→ **Excerpted data**
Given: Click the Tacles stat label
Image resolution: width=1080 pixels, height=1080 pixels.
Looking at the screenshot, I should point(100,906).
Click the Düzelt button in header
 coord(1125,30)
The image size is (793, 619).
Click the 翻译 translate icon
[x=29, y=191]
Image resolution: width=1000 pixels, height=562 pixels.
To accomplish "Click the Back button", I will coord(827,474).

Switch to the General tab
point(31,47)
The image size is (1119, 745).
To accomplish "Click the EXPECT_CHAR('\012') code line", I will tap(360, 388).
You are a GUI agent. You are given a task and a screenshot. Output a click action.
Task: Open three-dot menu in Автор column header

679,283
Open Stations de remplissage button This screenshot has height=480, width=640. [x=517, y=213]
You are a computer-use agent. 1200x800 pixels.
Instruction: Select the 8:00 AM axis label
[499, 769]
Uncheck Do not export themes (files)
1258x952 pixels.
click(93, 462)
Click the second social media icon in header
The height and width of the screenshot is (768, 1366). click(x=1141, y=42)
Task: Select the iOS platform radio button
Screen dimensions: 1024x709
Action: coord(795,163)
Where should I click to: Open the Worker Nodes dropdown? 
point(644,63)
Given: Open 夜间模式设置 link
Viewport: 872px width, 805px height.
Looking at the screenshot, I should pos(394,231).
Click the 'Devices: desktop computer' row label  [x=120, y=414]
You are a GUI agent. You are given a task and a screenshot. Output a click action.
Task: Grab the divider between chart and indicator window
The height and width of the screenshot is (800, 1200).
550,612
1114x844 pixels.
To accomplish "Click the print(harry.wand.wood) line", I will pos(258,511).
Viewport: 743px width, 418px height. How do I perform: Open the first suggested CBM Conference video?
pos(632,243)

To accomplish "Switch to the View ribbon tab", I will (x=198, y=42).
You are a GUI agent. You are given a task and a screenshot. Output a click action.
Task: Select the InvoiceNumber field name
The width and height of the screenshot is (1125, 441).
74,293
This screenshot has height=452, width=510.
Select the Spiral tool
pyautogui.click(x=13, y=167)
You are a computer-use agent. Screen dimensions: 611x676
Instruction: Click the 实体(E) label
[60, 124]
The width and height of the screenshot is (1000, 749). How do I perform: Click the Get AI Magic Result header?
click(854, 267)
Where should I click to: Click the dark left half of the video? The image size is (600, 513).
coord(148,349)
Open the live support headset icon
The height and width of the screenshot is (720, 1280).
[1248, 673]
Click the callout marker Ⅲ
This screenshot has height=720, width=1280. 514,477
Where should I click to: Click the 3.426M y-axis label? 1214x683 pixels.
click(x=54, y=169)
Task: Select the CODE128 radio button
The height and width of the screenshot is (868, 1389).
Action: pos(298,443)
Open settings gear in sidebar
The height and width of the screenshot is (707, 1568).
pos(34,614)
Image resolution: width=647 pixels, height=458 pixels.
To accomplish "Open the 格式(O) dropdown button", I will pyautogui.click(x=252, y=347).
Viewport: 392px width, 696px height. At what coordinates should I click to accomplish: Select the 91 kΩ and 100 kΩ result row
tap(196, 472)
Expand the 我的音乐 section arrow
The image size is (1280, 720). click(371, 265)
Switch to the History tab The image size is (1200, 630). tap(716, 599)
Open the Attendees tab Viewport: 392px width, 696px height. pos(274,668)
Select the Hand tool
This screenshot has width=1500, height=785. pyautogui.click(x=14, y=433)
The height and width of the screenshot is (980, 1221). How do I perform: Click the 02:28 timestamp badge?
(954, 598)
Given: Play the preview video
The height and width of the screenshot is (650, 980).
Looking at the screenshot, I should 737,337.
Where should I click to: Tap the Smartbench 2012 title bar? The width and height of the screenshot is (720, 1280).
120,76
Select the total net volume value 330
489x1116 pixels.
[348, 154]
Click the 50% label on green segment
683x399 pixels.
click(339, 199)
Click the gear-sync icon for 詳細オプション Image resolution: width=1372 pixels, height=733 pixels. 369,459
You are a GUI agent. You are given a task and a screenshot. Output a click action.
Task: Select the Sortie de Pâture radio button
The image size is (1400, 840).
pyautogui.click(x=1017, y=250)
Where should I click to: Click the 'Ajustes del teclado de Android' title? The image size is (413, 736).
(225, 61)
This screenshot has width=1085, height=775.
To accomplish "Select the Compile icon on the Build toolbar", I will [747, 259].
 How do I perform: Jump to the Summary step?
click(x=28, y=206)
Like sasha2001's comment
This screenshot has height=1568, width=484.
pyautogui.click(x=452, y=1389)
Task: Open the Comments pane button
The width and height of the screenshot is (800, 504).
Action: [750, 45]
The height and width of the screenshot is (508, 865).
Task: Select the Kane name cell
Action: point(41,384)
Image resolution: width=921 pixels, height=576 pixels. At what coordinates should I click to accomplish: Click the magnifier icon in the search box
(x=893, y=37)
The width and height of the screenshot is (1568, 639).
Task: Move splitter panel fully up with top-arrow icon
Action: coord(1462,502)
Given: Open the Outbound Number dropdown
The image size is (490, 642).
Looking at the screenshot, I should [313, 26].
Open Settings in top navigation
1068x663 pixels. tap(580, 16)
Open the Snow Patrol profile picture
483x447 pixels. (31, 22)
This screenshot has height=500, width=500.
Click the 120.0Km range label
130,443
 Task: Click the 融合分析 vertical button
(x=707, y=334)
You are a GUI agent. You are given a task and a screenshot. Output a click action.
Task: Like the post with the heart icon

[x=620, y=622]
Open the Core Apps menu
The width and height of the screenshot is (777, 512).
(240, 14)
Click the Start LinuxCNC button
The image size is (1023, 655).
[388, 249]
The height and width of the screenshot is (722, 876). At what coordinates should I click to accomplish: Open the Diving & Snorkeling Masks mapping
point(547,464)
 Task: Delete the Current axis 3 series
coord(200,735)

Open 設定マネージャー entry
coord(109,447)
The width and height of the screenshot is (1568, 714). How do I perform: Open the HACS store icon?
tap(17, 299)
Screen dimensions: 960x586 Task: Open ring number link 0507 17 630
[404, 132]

→ **Problem description**
Only a number is wanted: how many lines above include "radio"?

→ **Response to this exercise**
3